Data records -
○ ○ ○ ○ ○ ○ ○
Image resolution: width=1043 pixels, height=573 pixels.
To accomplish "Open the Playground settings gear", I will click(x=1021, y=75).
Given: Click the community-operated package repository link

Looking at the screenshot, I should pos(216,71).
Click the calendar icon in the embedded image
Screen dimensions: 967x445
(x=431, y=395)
○ ○ ○ ○ ○ ○ ○
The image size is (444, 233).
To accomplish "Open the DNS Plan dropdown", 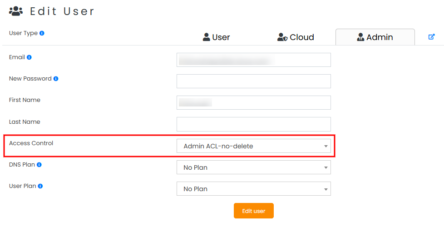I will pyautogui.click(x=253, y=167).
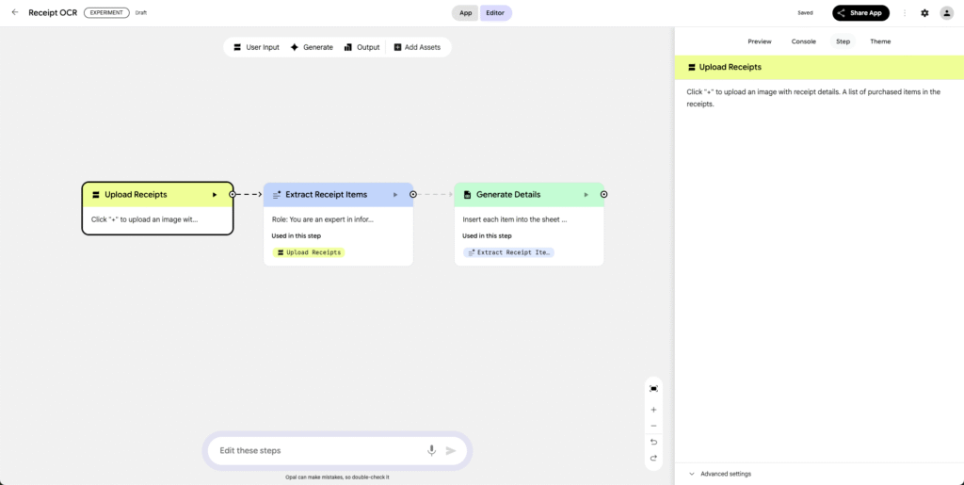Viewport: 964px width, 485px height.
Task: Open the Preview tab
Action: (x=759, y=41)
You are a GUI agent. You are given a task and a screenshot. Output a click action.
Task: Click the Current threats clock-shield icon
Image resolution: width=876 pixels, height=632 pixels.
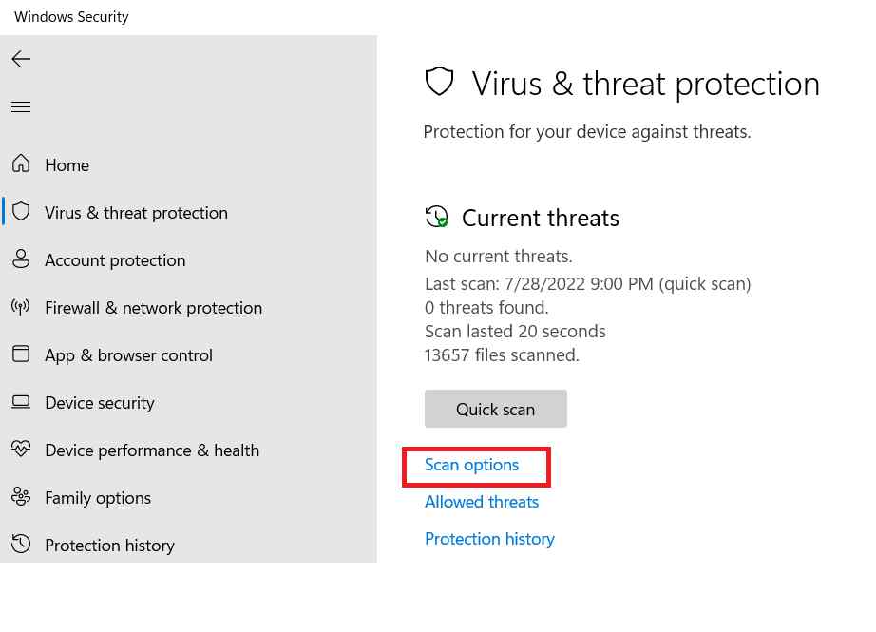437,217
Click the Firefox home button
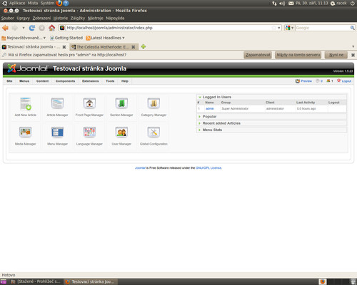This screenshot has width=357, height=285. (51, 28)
○ ○ ○ ○ ○ ○ ○
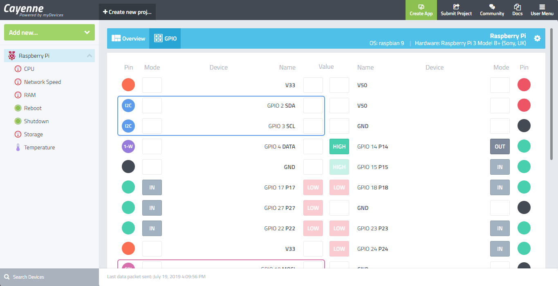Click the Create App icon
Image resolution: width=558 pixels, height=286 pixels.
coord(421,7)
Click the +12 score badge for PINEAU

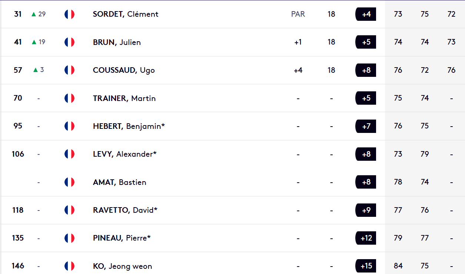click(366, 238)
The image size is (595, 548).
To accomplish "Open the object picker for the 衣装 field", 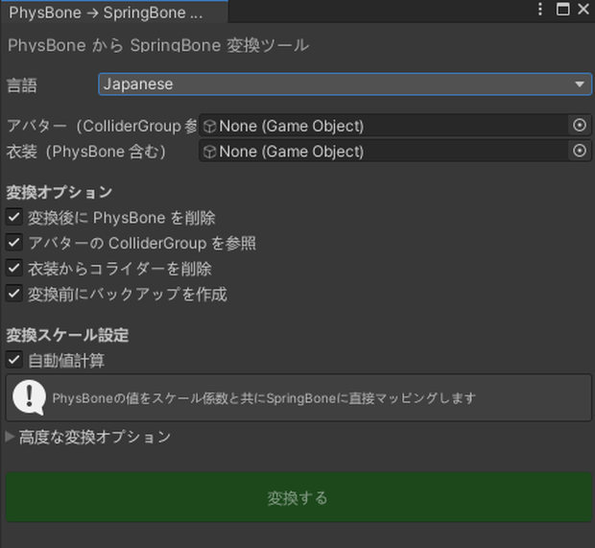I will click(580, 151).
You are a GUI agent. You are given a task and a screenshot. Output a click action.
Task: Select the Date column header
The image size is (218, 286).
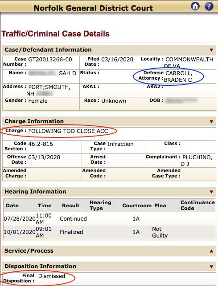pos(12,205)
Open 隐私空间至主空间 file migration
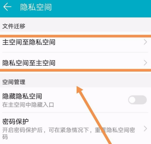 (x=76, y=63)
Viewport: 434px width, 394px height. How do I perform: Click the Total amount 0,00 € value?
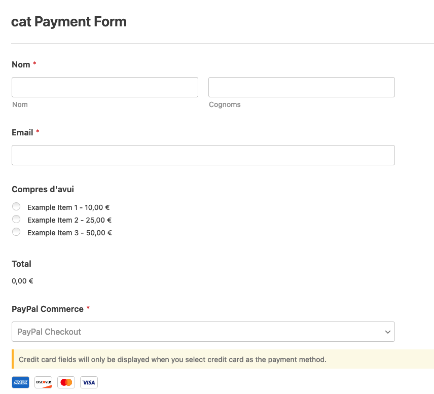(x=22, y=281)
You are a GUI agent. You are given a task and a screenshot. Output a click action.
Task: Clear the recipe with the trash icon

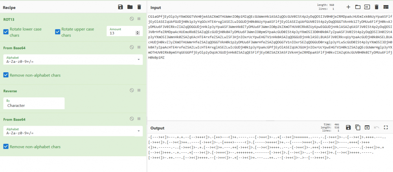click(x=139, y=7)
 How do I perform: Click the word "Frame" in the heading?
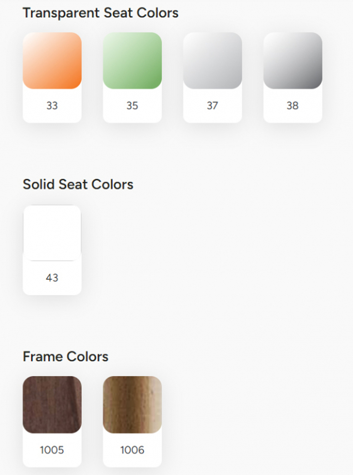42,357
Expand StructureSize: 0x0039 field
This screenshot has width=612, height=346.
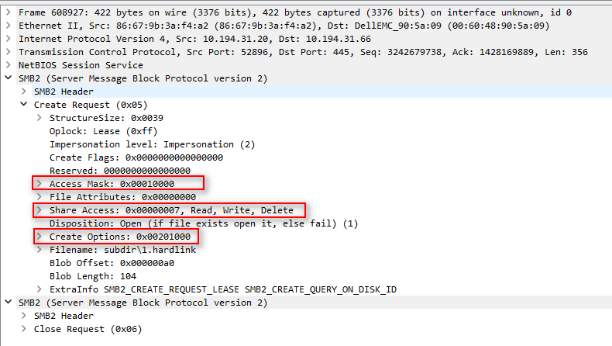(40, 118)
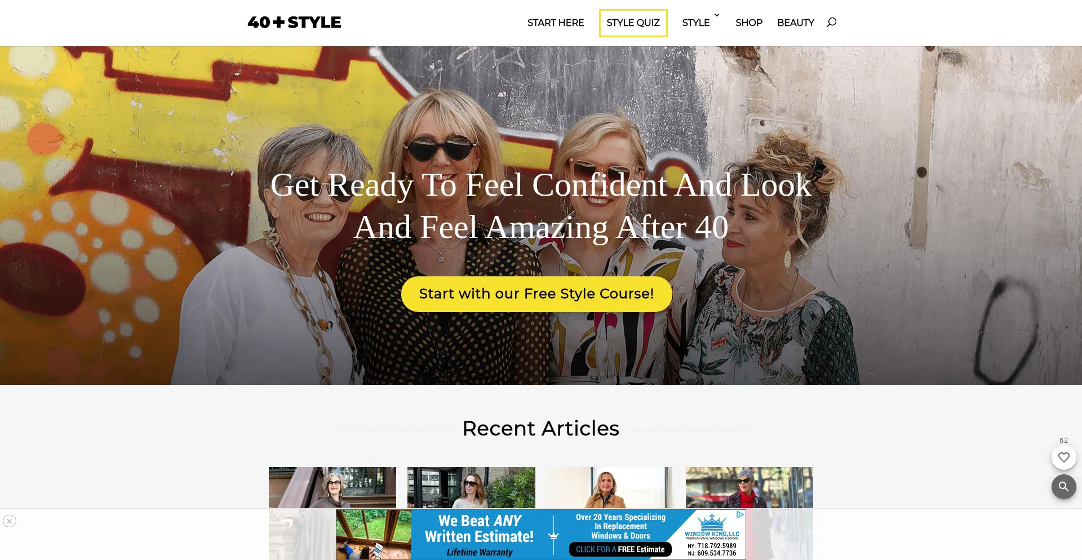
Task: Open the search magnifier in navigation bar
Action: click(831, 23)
○ ○ ○ ○ ○ ○ ○
ASSIGNMENT - Please transcribe exactly the lines above from the line that has "Image resolution: width=1043" up to and including the line that has "Click the calendar icon in the embedded image"; no other line belongs in the answer.

EXERCISE RESULT -
Image resolution: width=1043 pixels, height=573 pixels.
To accomplish "Open the Playground settings gear", I will click(x=1021, y=75).
Given: Click the community-operated package repository link

Looking at the screenshot, I should pos(216,71).
Click the calendar icon in the embedded image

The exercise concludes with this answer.